Internet companies are always going to be engaged in the fraught business of drawing the line between what's permissible or not, but the current Facebook controversy is more consequential than that. The company is the target of left-wing activists who, with the ready assent of corporate America, have been able to force a wave of cancellations around the culture and now seek to bend a social media behemoth to their will.
(Full disclosure: My publication, National Review, is part of the Facebook News tab.)
The Georgetown speech led the activists to conclude, as a report in Politico magazine put it, “the CEO believed, deep in his bones, that his commitment to free expression ... was right.”
And, again, this was a bad thing.
One flashpoint was Zuckerberg's reference to the importance of the First Amendment to the cause of civil rights over the years. This was a true and unassailable point, but one that activists considered offensive coming from Zuckerberg -- as if he's Bull Connor rather than a Silicon Valley executive with reliably progressive views on social issues.
Another was Zuckerberg's insistence that Facebook wouldn't censor politicians or fact-check political ads, taking an appropriately modest view of the company's ability to fairly police political content involving wildly divergent worldviews and values.
The final straw was Facebook's holding out against pressure in late May to act against President Donald Trump's infamous post saying, "when the looting starts, the shooting starts." This was a stupid, inflammatory and unpresidential thing to say, but it wasn't an incitement to violence. In keeping the post up, Facebook wanted people to draw their own conclusions; it wasn't an endorsement, but an invitation to debate -- exactly what the activists want to curtail.
They have pursued two lines of attack.
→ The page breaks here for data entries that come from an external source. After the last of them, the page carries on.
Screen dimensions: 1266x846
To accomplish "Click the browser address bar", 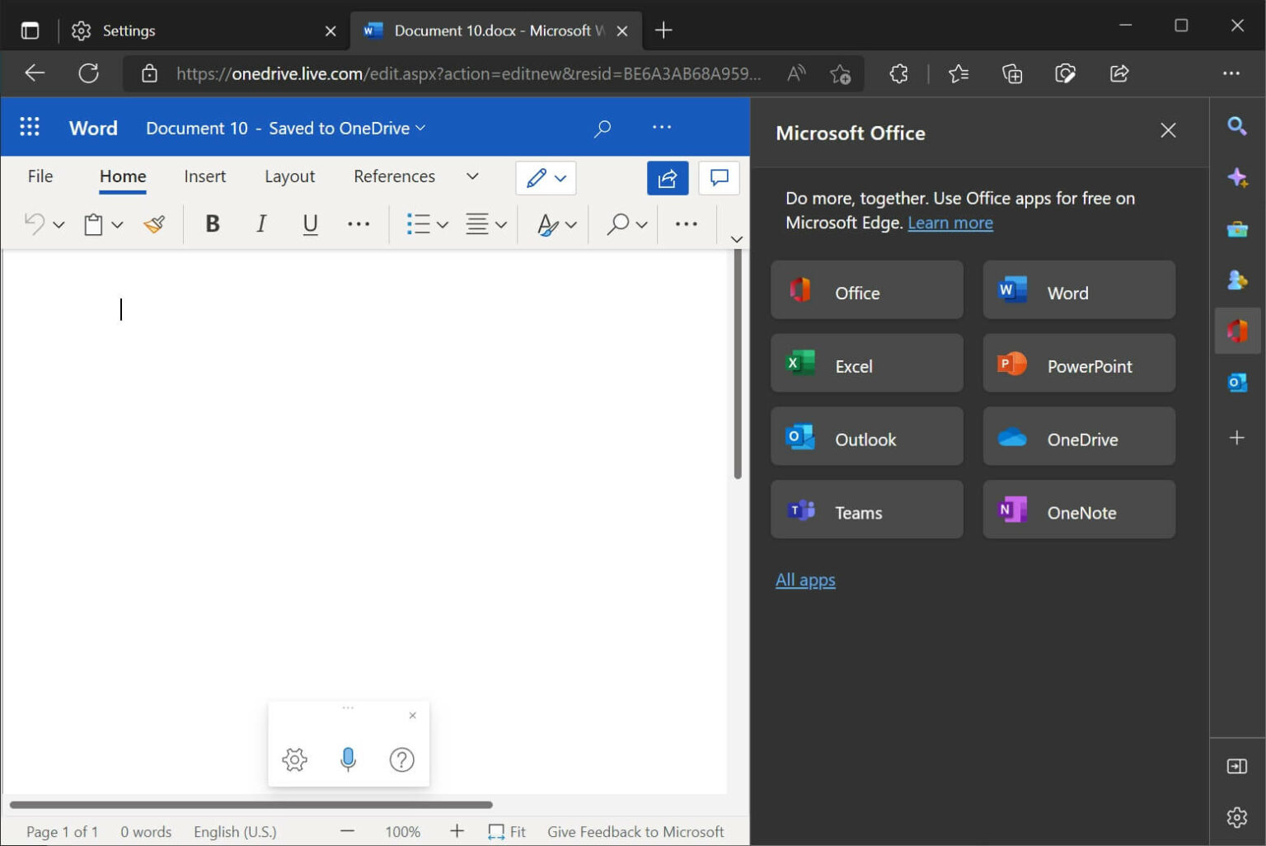I will point(462,73).
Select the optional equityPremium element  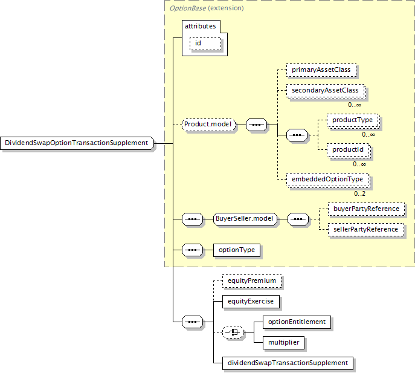252,281
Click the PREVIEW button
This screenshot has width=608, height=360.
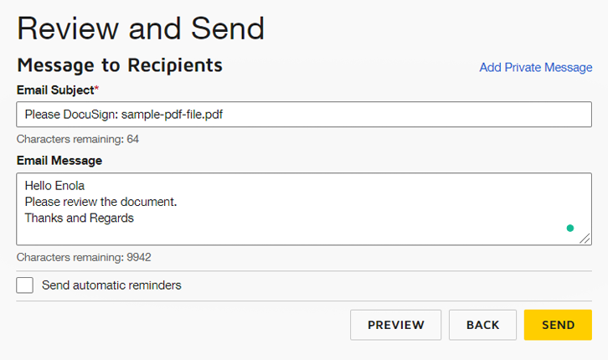click(x=395, y=325)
One has been to get companies to stop advertising with Facebook, and many have been only too eager to lend their names to a trendy campaign of intimidation.
The other has been to associate Facebook with the words "racism" and "hate" as much as possible to create the slanderous misimpression that Facebook makes its money off the posts of neo-Nazis rather than ordinary people who find it, for better or worse, a useful platform.
I've been harshly critical of Facebook over the years, but on this it is right. The public is served by a robust debate online, where people can decide for themselves the merits of what Trump or Rep. Alexandria Ocasio-Cortez says.
The stakes are especially high in this fight. Facebook is an institution too big to cancel. Despite all the corporate names associated with it, the advertising boycott is a mere flesh wound in terms of the company's revenue. If Zuckerberg can nonetheless be browbeaten out of his well-considered support for a free speech-centric approach to his platform, it will be a particularly portentous omen in a period of our national life full of them.